Джамалуддин не договорил. Бледные губы его стали неподвижными. Он даже не успел издать последнего вздоха. Взгляд застыл на бревенчатом потолке.
В комнату вошли люди. Подняв голову, Шамиль увидел своего старого учителя устада Джамалуддина-Гусейна.
— Уйдем, мой сын, — сказал учитель ему.
Шамиль поднялся. Несмотря на множество народа, в доме царила тишина, говорили шепотом. Только голос муллы, читавшего ясин, монотонно звучал над усопшим.
На рассвете, после того как обмыли покойного, в комнату, где сидел Шамиль, вошли его сыновья, Гази-Магомед и Магомед-Шафи. Старший вынул из кармана носовой платок и, осторожно развернув его, двумя пальцами, с брезгливой миной на лице, поднял тонкую золотую цепочку с крестиком, на котором было изображено распятие.
— Это сняли с груди Джамалуддина, — прошептал он.
Гази-Магомед хотел этим, возмутив отца, облегчить его страдание, но Шамиль, посмотрев на христианскую святыню, спокойно сказал:
— В этом повинен не он, а я.
Никто не может противостоять фатальной силе, все будет так, как предопределено.
Слух о смерти Джамалуддина быстро разнесся по краю. Дошел он до Тифлиса и столицы империи. Из Петербурга на имя Барятинского поступила депеша, в которой император Александр II предписывал главнокомандующему Кавказской армией прекратить временно военные действия и еще раз попытаться начать переговоры с имамом Шамилем о заключении мира.
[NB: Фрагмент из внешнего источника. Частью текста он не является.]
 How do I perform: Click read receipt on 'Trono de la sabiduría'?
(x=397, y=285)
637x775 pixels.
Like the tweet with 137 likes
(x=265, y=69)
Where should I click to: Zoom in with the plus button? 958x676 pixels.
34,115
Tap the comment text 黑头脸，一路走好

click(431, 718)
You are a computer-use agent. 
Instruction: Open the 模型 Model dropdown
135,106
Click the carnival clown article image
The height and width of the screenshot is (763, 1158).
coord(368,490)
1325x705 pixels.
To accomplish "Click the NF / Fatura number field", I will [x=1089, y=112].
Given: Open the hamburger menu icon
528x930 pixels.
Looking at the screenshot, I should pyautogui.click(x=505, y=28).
Когда в аварский аул Килятль прибыли парламентеры из Тифлиса, учитель тариката устад Джамалуддин-Гусейн, выйдя к посланцам, сказал:
— Имам молится день и ночь, но он не вложил лезвия оружий в ножны даже по просьбе умирающего сына, так что скажите тем, кто вас послал: «Мира между нами не может быть».
Устад с годами из сторонника панисламизма превратился в фанатика. Он независимо от Шамиля стал самостоятельно решать многие вопросы имамата, особенно после того, как выдал дочь за имама и женил двух сыновей на старших его дочерях.
Глава пятая
Первая часть плана Барятинского, направленная на покорение Чечни, была осуществлена.
Теперь предстояло взять Аварию.
Генерал Милютин, начальник штаба Кавказской армии, разработал конкретный план новых наступательных действий и приступил к руководству всеми подготовительными мероприятиями.
Шамиль был оттеснен в Нагорный Дагестан. Он укрепил аул Килятль, усилил его тридцатью орудиями и поселился здесь со своей семьей, преданными наибами, учеными и их семьями. По его приказу горцы стали укреплять труднопроходимый правый берег Андийского Койсу. Со стороны Северного и Среднего Дагестана также возводились оборонительные сооружения и укрепленные пункты.
Но противник не медлил: двадцатитысячное войско при ста тридцати восьми орудиях начало одновременно наступление к ущелью реки Андийского Койсу с трех сторон: генерал Евдокимов с чеченским отрядом шел от павшего Дарго-Ведено на Андию и Технуцал, барон Врангель с дагестанским отрядом взял курс из Салатавии на Гумбет, князь Мелихов с лезгинским отрядом двинулся из Кахетии через Богосский хребет.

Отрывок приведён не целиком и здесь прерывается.